AutisticMalcontent wrote:
Well I'm going to cite off a cliche' that everyone is familiar with- "Nice guys finish last". I am a strong believer in this cliche', the reasons being very simple, according to what I've observed. First off all, nice guys are typically "normal" and are not nearly as interesting/exciting and wild as overly confident guys/jerks/charming guys. Note that I am not using jerks as a synonym for all confident guys romantically, just a select group. Secondly, nice guys tend to be shy and not nearly as assertive romantically like confident guys tend to be.

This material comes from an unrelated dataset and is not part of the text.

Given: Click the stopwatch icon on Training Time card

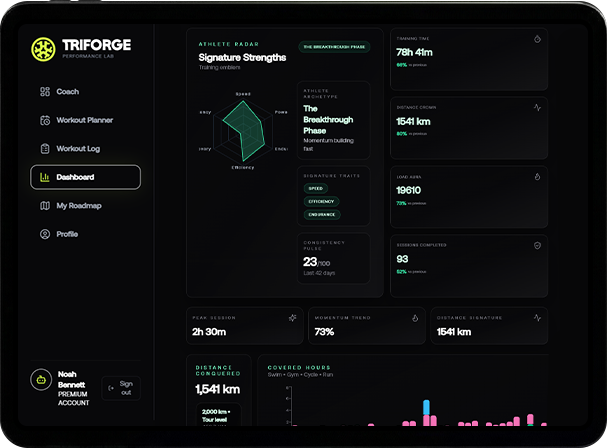Looking at the screenshot, I should pyautogui.click(x=537, y=39).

And finally, nice guys, in their shyness, don't understand about how to approach girls/women romantically, and therefore they appear awkward around them.

These are the reasons why nice guys fail I believe. But I also have another belief and I'm curious as to how many agree with me on this. Since nice guys are often rejected because of their shyness, girls tend to go out with guys that exude confidence, and who also tend to be jerks after a while. This is my opinion, I think that girls who reject nice guys and date jerk-type guys more than deserve the heartache they will eventually feel, whether it be a bad breakup, being used, or whatever else. I'm not saying that every girl has to date one particular nice guy, but I'm saying that if a girl rejects a nice guy for a jerk, isn't it fitting that she pay the consequence of her choice? Kind of like the physics principle "For every reaction there is a opposite and equal reaction"? Just my thoughts, tell me what you guys think ;)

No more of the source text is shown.